→ **ASSIGNMENT**
Below are entries; write every one of them out again exactly.

→ **GIVEN DATA**
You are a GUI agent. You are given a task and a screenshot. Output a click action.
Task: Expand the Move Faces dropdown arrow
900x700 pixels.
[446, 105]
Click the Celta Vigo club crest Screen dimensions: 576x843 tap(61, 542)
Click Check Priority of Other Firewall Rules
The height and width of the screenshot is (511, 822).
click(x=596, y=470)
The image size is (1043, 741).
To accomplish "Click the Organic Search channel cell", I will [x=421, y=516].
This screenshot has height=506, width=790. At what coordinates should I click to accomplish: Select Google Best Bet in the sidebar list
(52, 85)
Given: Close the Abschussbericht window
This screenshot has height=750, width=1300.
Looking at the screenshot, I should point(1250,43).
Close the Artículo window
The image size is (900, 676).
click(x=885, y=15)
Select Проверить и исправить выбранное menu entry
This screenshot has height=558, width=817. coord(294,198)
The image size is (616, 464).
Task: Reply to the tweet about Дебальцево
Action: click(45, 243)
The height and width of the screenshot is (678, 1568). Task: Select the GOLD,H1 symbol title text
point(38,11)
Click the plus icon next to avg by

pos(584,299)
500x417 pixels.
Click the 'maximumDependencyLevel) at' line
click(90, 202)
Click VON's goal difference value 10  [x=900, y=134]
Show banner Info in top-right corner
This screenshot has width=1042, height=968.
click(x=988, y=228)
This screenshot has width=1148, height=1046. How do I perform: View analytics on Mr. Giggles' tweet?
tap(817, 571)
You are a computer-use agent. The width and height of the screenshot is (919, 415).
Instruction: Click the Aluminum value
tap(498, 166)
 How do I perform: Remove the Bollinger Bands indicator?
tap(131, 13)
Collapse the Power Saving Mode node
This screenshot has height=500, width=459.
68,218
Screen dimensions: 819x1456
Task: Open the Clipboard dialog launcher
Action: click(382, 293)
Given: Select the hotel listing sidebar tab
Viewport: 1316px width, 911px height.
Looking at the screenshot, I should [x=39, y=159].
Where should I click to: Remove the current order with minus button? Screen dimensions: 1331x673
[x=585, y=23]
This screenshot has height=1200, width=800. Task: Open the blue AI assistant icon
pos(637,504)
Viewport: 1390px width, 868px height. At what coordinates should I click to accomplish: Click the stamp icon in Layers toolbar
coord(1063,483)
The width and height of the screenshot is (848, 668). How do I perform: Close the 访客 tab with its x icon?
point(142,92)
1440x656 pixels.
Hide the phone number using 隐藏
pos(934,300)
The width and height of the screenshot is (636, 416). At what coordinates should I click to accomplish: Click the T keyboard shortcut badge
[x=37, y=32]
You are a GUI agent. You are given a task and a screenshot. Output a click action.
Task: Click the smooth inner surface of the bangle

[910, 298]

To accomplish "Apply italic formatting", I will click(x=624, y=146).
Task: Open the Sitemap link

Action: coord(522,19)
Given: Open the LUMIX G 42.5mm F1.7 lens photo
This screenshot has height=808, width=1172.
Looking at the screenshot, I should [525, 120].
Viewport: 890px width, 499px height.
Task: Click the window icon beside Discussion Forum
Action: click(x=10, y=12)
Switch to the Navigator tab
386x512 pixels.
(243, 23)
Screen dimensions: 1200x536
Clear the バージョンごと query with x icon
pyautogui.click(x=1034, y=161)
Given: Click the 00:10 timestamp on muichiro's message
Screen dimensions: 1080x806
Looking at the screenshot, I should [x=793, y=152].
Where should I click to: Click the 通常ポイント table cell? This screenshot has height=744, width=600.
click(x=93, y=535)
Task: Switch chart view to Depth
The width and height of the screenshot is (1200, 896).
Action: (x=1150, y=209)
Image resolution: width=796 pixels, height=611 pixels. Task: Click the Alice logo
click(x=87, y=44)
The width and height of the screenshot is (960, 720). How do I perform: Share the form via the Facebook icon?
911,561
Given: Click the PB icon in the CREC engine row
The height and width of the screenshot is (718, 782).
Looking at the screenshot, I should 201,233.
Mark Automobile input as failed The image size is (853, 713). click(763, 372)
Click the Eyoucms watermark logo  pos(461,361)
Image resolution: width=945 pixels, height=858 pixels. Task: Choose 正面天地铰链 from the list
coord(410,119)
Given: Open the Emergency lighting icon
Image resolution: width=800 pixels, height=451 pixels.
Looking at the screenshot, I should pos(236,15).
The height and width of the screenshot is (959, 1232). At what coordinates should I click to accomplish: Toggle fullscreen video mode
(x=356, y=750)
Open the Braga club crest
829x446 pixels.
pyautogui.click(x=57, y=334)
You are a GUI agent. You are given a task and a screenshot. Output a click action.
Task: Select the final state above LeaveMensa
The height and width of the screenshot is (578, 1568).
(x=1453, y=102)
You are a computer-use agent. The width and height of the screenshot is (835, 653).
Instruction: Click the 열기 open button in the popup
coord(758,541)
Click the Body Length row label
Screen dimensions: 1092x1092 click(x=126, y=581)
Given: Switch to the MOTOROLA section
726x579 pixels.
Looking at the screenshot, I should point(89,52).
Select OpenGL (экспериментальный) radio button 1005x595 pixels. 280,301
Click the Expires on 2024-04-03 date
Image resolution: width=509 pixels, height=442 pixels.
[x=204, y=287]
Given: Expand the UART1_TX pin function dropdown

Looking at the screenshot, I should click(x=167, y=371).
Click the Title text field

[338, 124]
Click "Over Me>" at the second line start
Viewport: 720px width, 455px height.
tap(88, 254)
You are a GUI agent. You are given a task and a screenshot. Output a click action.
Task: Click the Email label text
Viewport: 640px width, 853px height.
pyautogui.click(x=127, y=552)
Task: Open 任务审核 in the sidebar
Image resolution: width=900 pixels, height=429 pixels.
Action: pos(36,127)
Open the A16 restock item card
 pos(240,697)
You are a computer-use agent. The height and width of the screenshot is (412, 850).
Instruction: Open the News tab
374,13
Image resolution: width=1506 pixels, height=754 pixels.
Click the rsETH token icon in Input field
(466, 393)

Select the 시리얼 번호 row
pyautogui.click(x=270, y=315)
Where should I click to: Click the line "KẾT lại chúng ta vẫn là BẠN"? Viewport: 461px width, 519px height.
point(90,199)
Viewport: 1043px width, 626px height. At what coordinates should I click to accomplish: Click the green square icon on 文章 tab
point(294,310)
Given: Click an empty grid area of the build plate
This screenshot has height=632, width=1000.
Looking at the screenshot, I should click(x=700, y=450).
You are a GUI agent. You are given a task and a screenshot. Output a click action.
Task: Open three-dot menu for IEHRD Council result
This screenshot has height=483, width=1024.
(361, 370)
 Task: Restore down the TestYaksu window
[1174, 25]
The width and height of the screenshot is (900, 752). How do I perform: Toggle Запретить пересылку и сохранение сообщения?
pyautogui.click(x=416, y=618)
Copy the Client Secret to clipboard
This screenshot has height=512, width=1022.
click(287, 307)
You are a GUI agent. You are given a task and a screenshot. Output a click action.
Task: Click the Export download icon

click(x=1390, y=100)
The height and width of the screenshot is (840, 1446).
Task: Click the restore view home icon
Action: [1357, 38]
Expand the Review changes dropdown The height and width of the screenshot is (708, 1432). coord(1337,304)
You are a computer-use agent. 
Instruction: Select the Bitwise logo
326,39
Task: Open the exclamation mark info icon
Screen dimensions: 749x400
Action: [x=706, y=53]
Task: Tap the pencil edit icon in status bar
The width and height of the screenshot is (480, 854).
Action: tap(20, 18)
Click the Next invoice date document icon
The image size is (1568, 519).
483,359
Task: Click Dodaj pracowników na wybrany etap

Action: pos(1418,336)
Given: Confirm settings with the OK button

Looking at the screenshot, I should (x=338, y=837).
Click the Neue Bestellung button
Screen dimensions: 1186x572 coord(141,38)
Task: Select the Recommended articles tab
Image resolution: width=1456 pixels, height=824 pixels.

→ **FINAL ANSWER**
You are a GUI agent. You are given a task and a screenshot. Output a click action.
Task: Expand the Move Faces dropdown arrow
900x700 pixels.
[446, 105]
Click the Celta Vigo club crest Screen dimensions: 576x843 tap(61, 542)
Click Check Priority of Other Firewall Rules
The height and width of the screenshot is (511, 822).
click(x=596, y=470)
The image size is (1043, 741).
To accomplish "Click the Organic Search channel cell", I will [x=421, y=516].
This screenshot has height=506, width=790. At what coordinates should I click to accomplish: Select Google Best Bet in the sidebar list
(52, 85)
Given: Close the Abschussbericht window
This screenshot has height=750, width=1300.
Looking at the screenshot, I should point(1250,43).
Close the Artículo window
The image size is (900, 676).
click(x=885, y=15)
Select Проверить и исправить выбранное menu entry
This screenshot has height=558, width=817. coord(294,198)
The image size is (616, 464).
Task: Reply to the tweet about Дебальцево
Action: click(45, 243)
The height and width of the screenshot is (678, 1568). Task: Select the GOLD,H1 symbol title text
point(38,11)
Click the plus icon next to avg by

pos(584,299)
500x417 pixels.
Click the 'maximumDependencyLevel) at' line
click(90, 202)
Click VON's goal difference value 10  [x=900, y=134]
Show banner Info in top-right corner
This screenshot has width=1042, height=968.
click(x=988, y=228)
This screenshot has width=1148, height=1046. How do I perform: View analytics on Mr. Giggles' tweet?
tap(817, 571)
You are a computer-use agent. The width and height of the screenshot is (919, 415).
Instruction: Click the Aluminum value
tap(498, 166)
 How do I perform: Remove the Bollinger Bands indicator?
tap(131, 13)
Collapse the Power Saving Mode node
This screenshot has height=500, width=459.
68,218
Screen dimensions: 819x1456
Task: Open the Clipboard dialog launcher
Action: click(382, 293)
Given: Select the hotel listing sidebar tab
Viewport: 1316px width, 911px height.
Looking at the screenshot, I should [x=39, y=159].
Where should I click to: Remove the current order with minus button? Screen dimensions: 1331x673
[x=585, y=23]
This screenshot has height=1200, width=800. Task: Open the blue AI assistant icon
pos(637,504)
Viewport: 1390px width, 868px height. At what coordinates should I click to accomplish: Click the stamp icon in Layers toolbar
coord(1063,483)
The width and height of the screenshot is (848, 668). How do I perform: Close the 访客 tab with its x icon?
point(142,92)
1440x656 pixels.
Hide the phone number using 隐藏
pos(934,300)
The width and height of the screenshot is (636, 416). At what coordinates should I click to accomplish: Click the T keyboard shortcut badge
[x=37, y=32]
You are a GUI agent. You are given a task and a screenshot. Output a click action.
Task: Click the smooth inner surface of the bangle

[910, 298]

To accomplish "Apply italic formatting", I will click(x=624, y=146).
Task: Open the Sitemap link

Action: coord(522,19)
Given: Open the LUMIX G 42.5mm F1.7 lens photo
This screenshot has height=808, width=1172.
Looking at the screenshot, I should [525, 120].
Viewport: 890px width, 499px height.
Task: Click the window icon beside Discussion Forum
Action: click(x=10, y=12)
Switch to the Navigator tab
386x512 pixels.
(243, 23)
Screen dimensions: 1200x536
Clear the バージョンごと query with x icon
pyautogui.click(x=1034, y=161)
Given: Click the 00:10 timestamp on muichiro's message
Screen dimensions: 1080x806
Looking at the screenshot, I should [x=793, y=152].
Where should I click to: Click the 通常ポイント table cell? This screenshot has height=744, width=600.
click(x=93, y=535)
Task: Switch chart view to Depth
The width and height of the screenshot is (1200, 896).
Action: (x=1150, y=209)
Image resolution: width=796 pixels, height=611 pixels. Task: Click the Alice logo
click(x=87, y=44)
The width and height of the screenshot is (960, 720). How do I perform: Share the form via the Facebook icon?
911,561
Given: Click the PB icon in the CREC engine row
The height and width of the screenshot is (718, 782).
Looking at the screenshot, I should 201,233.
Mark Automobile input as failed The image size is (853, 713). click(763, 372)
Click the Eyoucms watermark logo  pos(461,361)
Image resolution: width=945 pixels, height=858 pixels. Task: Choose 正面天地铰链 from the list
coord(410,119)
Given: Open the Emergency lighting icon
Image resolution: width=800 pixels, height=451 pixels.
Looking at the screenshot, I should pos(236,15).
The height and width of the screenshot is (959, 1232). At what coordinates should I click to accomplish: Toggle fullscreen video mode
(x=356, y=750)
Open the Braga club crest
829x446 pixels.
pyautogui.click(x=57, y=334)
You are a GUI agent. You are given a task and a screenshot. Output a click action.
Task: Select the final state above LeaveMensa
The height and width of the screenshot is (578, 1568).
(x=1453, y=102)
You are a computer-use agent. The width and height of the screenshot is (835, 653).
Instruction: Click the 열기 open button in the popup
coord(758,541)
Click the Body Length row label
Screen dimensions: 1092x1092 click(x=126, y=581)
Given: Switch to the MOTOROLA section
726x579 pixels.
Looking at the screenshot, I should point(89,52).
Select OpenGL (экспериментальный) radio button 1005x595 pixels. 280,301
Click the Expires on 2024-04-03 date
Image resolution: width=509 pixels, height=442 pixels.
[x=204, y=287]
Given: Expand the UART1_TX pin function dropdown

Looking at the screenshot, I should click(x=167, y=371).
Click the Title text field

[338, 124]
Click "Over Me>" at the second line start
Viewport: 720px width, 455px height.
tap(88, 254)
You are a GUI agent. You are given a task and a screenshot. Output a click action.
Task: Click the Email label text
Viewport: 640px width, 853px height.
pyautogui.click(x=127, y=552)
Task: Open 任务审核 in the sidebar
Image resolution: width=900 pixels, height=429 pixels.
Action: pos(36,127)
Open the A16 restock item card
 pos(240,697)
You are a computer-use agent. The height and width of the screenshot is (412, 850).
Instruction: Open the News tab
374,13
Image resolution: width=1506 pixels, height=754 pixels.
Click the rsETH token icon in Input field
(466, 393)

Select the 시리얼 번호 row
pyautogui.click(x=270, y=315)
Where should I click to: Click the line "KẾT lại chúng ta vẫn là BẠN"? Viewport: 461px width, 519px height.
point(90,199)
Viewport: 1043px width, 626px height. At what coordinates should I click to accomplish: Click the green square icon on 文章 tab
point(294,310)
Given: Click an empty grid area of the build plate
This screenshot has height=632, width=1000.
Looking at the screenshot, I should click(x=700, y=450).
You are a GUI agent. You are given a task and a screenshot. Output a click action.
Task: Open three-dot menu for IEHRD Council result
This screenshot has height=483, width=1024.
(361, 370)
 Task: Restore down the TestYaksu window
[1174, 25]
The width and height of the screenshot is (900, 752). How do I perform: Toggle Запретить пересылку и сохранение сообщения?
pyautogui.click(x=416, y=618)
Copy the Client Secret to clipboard
This screenshot has height=512, width=1022.
click(287, 307)
You are a GUI agent. You are given a task and a screenshot. Output a click action.
Task: Click the Export download icon

click(x=1390, y=100)
The height and width of the screenshot is (840, 1446).
Task: Click the restore view home icon
Action: [1357, 38]
Expand the Review changes dropdown The height and width of the screenshot is (708, 1432). coord(1337,304)
You are a computer-use agent. 
Instruction: Select the Bitwise logo
326,39
Task: Open the exclamation mark info icon
Screen dimensions: 749x400
Action: [x=706, y=53]
Task: Tap the pencil edit icon in status bar
The width and height of the screenshot is (480, 854).
Action: tap(20, 18)
Click the Next invoice date document icon
The image size is (1568, 519).
483,359
Task: Click Dodaj pracowników na wybrany etap

Action: pos(1418,336)
Given: Confirm settings with the OK button

Looking at the screenshot, I should (x=338, y=837).
Click the Neue Bestellung button
Screen dimensions: 1186x572 coord(141,38)
Task: Select the Recommended articles tab
Image resolution: width=1456 pixels, height=824 pixels.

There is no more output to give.